Mammutverfahren Flughafenbau

Renitente Gemeinden behindern Sachverständige. Rund 45.000 Bürger haben Einwendungen gegen den Bau einer neuen Landebahn am Frankfurter Flughafen geltend gemacht. Aber wird sie angesichts sinkender Zahlen überhaupt noch gebraucht?

aus Fankfurt/Main KLAUS-PETER KLINGELSCHMITT

Der Ausbau des Frankfurter Rhein-Main-Flughafens ist eigentlich beschlossene Sache. Schon 2006 sollen dort auf einer neuen Rollbahn die Flugzeuge landen; so jedenfalls die Prognose der Flughafenbetreibergesellschaft Fraport AG vor knapp zwei Jahren.

Doch so schnell wird es wohl nichts werden mit dem in der Region nach wie vor heftig umstrittenen weiteren Flughafenausbau. Der hessische Ministerpräsident Roland Koch (CDU) jedenfalls, der in Personalunion auch Vorsitzender des Aufsichtsrates der Fraport AG ist, will sich dereit nicht mehr auf einen Zeithorizont für die Realisierung der Ausbaupläne festlegen lassen. Denn es ist noch nicht einmal das Raumordungsverfahren abgeschlossen, das einem eventuellen Planfeststellungsbeschluss für den Landebahnbau vorausgeht .

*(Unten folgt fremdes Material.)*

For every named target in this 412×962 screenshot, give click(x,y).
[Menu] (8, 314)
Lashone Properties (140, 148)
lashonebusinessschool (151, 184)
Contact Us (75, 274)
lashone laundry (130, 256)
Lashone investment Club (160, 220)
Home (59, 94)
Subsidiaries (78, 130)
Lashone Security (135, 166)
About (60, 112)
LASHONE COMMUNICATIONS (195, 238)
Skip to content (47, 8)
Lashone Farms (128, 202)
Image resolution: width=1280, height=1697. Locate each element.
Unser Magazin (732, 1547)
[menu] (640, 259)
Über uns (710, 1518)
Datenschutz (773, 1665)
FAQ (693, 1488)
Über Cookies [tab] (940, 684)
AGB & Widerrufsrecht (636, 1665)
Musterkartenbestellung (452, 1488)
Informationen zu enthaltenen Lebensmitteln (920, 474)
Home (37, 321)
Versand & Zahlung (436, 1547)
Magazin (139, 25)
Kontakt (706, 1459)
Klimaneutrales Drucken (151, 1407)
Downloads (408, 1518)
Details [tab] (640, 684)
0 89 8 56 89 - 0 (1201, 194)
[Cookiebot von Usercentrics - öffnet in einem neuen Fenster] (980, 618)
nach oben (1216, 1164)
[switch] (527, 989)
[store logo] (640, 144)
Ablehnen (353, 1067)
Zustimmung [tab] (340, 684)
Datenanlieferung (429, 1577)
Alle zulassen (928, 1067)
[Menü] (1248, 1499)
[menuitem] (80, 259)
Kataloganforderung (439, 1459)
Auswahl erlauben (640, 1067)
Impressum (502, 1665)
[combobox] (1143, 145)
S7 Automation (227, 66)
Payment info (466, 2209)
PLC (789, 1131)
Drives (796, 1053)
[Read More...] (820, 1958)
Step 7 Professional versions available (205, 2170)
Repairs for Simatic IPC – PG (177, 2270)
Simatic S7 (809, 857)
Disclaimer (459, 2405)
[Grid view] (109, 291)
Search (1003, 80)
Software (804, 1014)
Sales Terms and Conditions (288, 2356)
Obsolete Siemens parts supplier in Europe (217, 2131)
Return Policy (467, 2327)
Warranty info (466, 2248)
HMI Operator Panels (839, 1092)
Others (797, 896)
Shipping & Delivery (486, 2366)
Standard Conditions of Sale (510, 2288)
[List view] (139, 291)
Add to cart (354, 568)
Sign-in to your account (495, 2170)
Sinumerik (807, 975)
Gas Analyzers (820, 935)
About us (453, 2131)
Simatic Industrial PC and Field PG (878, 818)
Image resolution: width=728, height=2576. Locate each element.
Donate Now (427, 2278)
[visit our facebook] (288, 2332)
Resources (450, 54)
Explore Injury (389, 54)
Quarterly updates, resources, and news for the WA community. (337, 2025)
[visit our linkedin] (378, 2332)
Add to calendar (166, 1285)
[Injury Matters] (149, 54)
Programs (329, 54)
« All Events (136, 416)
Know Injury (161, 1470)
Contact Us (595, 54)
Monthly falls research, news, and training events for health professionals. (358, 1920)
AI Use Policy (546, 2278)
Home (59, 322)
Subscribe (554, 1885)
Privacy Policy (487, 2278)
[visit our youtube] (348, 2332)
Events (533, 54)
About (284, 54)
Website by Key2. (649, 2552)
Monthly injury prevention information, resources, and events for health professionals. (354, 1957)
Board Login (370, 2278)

Die renitenten Städte und Gemeinden im Flughafenumfeld, die den Ausbau im Interesse ihrer heute schon fluglärmgeplagten Bürger mit allen Mitteln verhindern wollen, verweigerten den Sachverständigen der Fraport AG monatelang den Zugang zu ihren Waldgebieten rund um den Flughafen. Und auf den Katasterämtern wurde das Kartenmaterial weggeschlossen. Die Fraport AG musste erst vor die Verwaltungsgerichte ziehen, um die notwendigen Unterlagen für das Raumordungsverfahren erstellen und beim Regierungspräsidenten in Darmstadt einreichen zu können.

Im April soll jetzt der vorgeschriebene Erörterungstermin dazu stattfinden. Ein in Deutschland bislang einmaliges Mammutverfahren von ungewisser Dauer kommt da auf die kleine Behörde zu. 45.000 Bürger – alle mit Anhörungsrecht – haben Einwendungen geltend gemacht. Dazu kommen 205 Stellungnahmen von Kommunen und Verbänden; allein die Stellungnahme der Stadt Rüsselsheim umfasst 400 Seiten. Viel Lesestoff also für den Regierungspräsidenten.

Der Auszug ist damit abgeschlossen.